*** Data for processing Section Begins ***

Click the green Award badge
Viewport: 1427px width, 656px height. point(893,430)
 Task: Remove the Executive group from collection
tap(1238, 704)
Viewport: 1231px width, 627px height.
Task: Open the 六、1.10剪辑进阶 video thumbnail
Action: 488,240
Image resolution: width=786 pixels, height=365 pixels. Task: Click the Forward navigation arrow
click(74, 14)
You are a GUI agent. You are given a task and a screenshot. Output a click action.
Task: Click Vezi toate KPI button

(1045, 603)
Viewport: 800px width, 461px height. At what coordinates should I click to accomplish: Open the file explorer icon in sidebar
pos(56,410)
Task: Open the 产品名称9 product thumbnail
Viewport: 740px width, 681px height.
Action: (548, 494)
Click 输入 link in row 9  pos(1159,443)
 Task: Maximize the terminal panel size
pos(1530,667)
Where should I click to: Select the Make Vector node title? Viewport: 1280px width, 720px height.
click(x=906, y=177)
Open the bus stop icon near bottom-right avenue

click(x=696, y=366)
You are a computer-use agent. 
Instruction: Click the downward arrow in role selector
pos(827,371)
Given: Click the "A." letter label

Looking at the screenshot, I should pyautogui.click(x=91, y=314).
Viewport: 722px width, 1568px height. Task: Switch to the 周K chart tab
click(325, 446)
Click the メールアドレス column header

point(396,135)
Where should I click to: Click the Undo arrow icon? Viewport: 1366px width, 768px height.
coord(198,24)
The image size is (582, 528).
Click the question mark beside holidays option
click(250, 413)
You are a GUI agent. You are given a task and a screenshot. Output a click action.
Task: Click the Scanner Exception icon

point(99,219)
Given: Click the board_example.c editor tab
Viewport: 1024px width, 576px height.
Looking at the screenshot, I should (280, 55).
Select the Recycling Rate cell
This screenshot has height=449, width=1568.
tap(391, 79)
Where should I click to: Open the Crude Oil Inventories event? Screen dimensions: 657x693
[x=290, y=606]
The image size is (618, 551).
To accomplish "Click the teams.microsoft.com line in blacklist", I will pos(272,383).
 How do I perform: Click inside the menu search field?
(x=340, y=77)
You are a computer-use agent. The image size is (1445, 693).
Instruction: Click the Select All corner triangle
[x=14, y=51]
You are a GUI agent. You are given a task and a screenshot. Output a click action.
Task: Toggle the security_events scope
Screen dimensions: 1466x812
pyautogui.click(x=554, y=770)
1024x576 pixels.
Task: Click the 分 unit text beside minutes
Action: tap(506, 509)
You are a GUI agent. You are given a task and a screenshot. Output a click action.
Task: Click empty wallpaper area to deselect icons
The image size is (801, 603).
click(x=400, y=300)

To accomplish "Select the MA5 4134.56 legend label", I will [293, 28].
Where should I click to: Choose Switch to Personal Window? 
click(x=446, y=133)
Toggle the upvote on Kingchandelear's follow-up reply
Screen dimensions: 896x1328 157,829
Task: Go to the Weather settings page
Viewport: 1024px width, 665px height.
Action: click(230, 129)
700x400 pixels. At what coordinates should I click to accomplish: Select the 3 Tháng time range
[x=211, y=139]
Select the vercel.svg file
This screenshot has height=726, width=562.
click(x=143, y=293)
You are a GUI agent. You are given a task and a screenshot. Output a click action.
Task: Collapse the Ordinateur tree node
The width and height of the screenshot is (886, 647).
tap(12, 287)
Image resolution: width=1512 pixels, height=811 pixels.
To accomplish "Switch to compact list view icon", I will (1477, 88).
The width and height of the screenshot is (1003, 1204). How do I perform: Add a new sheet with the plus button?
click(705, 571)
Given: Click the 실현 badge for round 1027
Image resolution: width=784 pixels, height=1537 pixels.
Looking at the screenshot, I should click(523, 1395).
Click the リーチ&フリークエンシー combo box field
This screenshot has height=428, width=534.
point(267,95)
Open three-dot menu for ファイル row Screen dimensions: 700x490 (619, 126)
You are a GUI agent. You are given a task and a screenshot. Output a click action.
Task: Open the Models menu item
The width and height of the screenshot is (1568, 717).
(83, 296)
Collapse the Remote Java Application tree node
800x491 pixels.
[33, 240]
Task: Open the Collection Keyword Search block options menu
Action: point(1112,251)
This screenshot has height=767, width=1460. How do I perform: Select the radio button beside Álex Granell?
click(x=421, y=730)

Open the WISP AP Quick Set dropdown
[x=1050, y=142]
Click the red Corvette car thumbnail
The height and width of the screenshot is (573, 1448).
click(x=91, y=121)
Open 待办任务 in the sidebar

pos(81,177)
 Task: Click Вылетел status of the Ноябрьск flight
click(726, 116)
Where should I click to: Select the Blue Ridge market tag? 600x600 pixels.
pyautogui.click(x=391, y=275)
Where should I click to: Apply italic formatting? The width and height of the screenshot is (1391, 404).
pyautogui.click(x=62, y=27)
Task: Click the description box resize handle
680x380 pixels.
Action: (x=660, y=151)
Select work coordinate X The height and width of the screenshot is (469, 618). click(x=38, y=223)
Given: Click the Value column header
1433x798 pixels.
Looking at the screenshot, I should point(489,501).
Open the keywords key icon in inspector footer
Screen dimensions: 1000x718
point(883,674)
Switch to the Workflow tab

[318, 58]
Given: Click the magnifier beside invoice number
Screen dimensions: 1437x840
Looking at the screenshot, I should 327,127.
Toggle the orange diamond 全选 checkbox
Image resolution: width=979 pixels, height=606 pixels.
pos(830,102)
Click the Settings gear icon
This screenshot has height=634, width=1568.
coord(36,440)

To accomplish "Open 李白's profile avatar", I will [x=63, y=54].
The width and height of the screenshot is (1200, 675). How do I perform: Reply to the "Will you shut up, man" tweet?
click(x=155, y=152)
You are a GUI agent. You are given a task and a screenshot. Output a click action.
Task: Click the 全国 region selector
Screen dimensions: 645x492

*** Data for processing Section Ends ***

**Task item:**
Pull together all lines from the data that mention the word "tree".

**Answer for this exercise:**
Task: Collapse the Ordinateur tree node
Collapse the Remote Java Application tree node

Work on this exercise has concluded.